Thoughts for Saturday 22nd August 2020

Psalm 124; Genesis 50:15-26; Matthew 16:5-12

Saturday 22 August

I’m never very sure about Joseph’s theology here in this passage. When he says, ‘You plotted evil against me, but God turned it into good,’ at verse 20, I do wonder whether he is just trying to make his brothers feel a bit better about the dreadful thing they did. It reminds me of something positive Lord George MacLeod once said about shipwrecks of timber washed up on the shores of Iona, which helped him to rebuild its abbey. He focussed on the providence of God, rather than on the misery experienced by those who’d either run aground or sunk. And by so doing ran the danger, I think, of wrongly mitigating suffering. Which is not to notice that the main point of this part of the story is Joseph’s spirit of forgiveness.

Companion passages to Genesis 50 are to be found at Exodus 13:19:

Moses took the body of Joseph with him, as Joseph had made the Israelites solemnly promise to do. Joseph had said, “When God rescues you, you must carry my body with you from this place”, and Joshua 24:32:

The body of Joseph, which the people of Israel had brought from Egypt, was buried at Shechem, in the piece of land that Jacob had bought from the sons of Hamor, the father of Shechem, for a hundred pieces of silver. This land was inherited by Joseph's descendants.

The numbers in Matthew 16 are a bit of a puzzle, most commentators claiming that the 5 loaves for 5,000 people are a reference to the five books of Moses, and mean that this had been a feeding exclusively for Jewish people; while the 7 loaves for 4,000 people are a reference to the completion of God’s task (7) as the Gospel is then taken to the north, south, east and west (4) i.e. this had been a feeding that included Gentiles.

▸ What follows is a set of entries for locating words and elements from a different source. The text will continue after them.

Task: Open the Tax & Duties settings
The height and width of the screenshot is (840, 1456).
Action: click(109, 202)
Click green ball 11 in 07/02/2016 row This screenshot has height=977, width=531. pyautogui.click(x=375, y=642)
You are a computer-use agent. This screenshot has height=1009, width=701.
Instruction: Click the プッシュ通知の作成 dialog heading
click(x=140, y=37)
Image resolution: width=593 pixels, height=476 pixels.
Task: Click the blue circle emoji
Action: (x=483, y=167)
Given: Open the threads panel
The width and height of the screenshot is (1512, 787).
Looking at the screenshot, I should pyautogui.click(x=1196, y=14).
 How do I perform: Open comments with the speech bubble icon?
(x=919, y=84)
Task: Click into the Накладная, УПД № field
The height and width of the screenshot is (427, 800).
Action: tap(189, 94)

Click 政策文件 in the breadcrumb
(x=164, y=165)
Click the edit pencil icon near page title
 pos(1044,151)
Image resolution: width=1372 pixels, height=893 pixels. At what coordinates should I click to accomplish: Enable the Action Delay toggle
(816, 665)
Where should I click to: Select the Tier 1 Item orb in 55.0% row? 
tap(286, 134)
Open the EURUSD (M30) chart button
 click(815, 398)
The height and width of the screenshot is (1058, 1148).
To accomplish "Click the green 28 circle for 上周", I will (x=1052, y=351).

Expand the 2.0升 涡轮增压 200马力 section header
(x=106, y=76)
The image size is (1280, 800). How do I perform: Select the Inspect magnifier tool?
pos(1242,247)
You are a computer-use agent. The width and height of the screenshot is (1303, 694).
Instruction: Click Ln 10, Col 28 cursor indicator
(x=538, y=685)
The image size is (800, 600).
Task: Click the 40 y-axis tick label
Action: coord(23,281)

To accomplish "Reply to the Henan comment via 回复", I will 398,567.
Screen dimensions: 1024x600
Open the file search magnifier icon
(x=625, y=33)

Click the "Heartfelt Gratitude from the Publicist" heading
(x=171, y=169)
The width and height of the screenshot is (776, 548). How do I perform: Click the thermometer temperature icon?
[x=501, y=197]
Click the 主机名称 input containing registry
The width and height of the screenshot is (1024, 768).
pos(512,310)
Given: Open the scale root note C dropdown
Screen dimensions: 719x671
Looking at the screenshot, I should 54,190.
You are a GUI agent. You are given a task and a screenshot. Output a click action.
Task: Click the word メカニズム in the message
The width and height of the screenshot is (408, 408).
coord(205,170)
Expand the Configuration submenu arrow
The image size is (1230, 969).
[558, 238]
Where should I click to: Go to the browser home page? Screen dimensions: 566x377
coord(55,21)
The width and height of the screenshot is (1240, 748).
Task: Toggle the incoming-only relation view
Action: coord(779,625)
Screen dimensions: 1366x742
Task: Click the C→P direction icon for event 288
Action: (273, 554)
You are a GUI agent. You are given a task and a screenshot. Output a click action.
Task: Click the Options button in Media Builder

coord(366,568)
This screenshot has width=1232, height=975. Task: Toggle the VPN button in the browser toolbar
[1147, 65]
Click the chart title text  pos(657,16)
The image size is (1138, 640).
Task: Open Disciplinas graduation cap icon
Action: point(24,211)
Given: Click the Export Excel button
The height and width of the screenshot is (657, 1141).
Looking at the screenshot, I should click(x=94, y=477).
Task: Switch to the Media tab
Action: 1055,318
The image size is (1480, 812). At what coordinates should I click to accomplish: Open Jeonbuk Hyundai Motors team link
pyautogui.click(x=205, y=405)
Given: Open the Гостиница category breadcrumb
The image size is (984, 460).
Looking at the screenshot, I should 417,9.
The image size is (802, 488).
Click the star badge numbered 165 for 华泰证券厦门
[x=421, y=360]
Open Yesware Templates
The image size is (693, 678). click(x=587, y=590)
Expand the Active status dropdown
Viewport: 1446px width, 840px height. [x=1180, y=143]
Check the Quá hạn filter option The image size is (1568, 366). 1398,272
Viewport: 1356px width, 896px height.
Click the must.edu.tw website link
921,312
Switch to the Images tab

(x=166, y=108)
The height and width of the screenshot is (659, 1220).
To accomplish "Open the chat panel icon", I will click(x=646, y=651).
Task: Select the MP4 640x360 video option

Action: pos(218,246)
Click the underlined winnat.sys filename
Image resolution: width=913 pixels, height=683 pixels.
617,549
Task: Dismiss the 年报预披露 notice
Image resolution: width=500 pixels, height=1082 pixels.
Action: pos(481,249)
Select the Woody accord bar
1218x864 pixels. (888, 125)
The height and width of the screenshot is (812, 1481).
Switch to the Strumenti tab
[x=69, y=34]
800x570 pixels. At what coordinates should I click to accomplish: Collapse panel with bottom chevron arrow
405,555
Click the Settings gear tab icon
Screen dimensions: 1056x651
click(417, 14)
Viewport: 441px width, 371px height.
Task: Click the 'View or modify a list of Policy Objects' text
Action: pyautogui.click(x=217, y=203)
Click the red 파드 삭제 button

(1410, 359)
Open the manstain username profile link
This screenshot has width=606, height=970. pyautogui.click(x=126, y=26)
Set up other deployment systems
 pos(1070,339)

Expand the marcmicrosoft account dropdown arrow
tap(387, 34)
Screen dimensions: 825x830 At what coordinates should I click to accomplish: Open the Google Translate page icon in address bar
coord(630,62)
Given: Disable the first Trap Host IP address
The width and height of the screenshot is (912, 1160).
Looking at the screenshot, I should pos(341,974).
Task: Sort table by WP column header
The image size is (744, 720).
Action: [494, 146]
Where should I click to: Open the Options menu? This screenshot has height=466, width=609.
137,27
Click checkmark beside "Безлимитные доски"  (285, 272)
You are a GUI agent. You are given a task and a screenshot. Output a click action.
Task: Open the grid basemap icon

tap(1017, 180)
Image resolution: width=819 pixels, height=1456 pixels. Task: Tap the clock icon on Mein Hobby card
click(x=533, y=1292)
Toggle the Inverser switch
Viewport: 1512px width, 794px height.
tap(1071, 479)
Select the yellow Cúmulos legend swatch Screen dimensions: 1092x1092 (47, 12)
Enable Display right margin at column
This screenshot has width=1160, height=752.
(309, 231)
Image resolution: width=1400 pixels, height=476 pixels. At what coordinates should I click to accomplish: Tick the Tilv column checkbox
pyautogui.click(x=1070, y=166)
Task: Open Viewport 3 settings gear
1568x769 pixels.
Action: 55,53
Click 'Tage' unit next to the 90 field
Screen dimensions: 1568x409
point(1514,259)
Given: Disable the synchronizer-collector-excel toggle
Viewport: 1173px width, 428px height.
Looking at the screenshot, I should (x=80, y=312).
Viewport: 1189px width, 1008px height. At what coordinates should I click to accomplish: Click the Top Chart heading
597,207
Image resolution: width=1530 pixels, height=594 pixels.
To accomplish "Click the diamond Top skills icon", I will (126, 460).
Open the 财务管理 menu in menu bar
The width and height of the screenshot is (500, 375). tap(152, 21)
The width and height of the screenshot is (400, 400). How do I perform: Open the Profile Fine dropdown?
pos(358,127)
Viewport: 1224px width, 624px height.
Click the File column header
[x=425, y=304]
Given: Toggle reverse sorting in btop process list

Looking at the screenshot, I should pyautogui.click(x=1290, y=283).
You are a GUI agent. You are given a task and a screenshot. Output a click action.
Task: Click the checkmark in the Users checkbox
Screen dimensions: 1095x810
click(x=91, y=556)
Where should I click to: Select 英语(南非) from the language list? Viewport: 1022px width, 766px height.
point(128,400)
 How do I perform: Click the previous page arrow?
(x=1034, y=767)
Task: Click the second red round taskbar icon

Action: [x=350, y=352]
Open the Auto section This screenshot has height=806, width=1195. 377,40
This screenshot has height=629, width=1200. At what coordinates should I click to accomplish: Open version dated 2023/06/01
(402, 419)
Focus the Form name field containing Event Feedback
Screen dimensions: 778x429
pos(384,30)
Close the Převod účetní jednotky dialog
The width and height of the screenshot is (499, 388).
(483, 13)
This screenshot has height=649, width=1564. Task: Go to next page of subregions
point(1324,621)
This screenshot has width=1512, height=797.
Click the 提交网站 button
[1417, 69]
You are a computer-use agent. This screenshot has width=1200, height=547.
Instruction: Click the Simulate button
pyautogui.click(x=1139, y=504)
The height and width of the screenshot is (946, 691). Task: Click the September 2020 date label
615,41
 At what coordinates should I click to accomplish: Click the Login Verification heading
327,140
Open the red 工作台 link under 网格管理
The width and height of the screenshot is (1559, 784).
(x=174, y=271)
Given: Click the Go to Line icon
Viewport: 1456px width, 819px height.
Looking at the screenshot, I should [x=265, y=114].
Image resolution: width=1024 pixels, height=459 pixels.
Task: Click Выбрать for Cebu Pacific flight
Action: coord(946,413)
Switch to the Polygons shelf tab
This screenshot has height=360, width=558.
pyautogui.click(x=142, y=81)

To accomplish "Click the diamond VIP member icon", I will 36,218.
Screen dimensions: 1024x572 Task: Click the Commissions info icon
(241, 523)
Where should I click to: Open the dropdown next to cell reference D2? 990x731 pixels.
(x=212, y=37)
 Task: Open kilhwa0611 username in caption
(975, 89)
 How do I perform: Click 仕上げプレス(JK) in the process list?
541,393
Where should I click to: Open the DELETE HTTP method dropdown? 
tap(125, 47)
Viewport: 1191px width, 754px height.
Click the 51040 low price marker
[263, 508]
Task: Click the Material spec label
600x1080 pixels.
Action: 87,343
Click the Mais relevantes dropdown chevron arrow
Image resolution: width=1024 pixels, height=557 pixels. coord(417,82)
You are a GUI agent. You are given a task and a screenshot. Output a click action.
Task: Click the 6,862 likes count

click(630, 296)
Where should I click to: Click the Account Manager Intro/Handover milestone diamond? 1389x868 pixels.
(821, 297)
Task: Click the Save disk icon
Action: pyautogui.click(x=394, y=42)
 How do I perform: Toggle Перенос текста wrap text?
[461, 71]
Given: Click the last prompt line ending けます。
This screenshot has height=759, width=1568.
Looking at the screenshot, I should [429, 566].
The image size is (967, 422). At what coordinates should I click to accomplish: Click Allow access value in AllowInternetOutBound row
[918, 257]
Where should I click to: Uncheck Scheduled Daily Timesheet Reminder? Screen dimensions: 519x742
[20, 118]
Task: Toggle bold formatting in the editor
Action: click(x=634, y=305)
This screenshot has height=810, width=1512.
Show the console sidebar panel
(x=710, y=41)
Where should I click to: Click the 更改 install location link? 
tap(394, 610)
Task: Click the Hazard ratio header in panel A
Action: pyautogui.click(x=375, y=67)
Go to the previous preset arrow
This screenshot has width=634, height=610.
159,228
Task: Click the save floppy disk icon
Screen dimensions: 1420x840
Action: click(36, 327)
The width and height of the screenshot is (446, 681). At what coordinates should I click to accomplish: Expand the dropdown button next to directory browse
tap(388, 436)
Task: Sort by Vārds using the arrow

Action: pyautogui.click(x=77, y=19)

Yeast is still a powerful symbol within Judaism. I remember once attending a Passover Seder meal a few years ago, when there was a search for any remaining yeast left in the house after it had already been thoroughly swept. Two of my daughters (who were at Primary School at the time) were given the task, and as well as a reward, there was also an expression of joy that the last bit of yeast had now been found. For Jesus, therefore, to have mentioned yeast in the way he does, in order to criticise fellow teachers would, I believe, have been quite incendiary.

Let us pray (a prayer by Martin Fair):

Unchanging God, we love to hear the old, old story. And it’s a story worth remembering - of how you have loved us and chosen us and made us your people. And all of these stories we see coming together beauPfully in the life and death and rising again of Jesus - this Jesus who is present to us even now through the Holy Spirit.

This morning, Lord, we pray that as you have put breath in our lungs so you will put a new song in our hearts - and that, from a growing awareness of the new thing that you are doing.

Forgive us for when we have been welded to the past such that we’ve been blinded to the present, and to what you are saying to us now and to where you are leading us now.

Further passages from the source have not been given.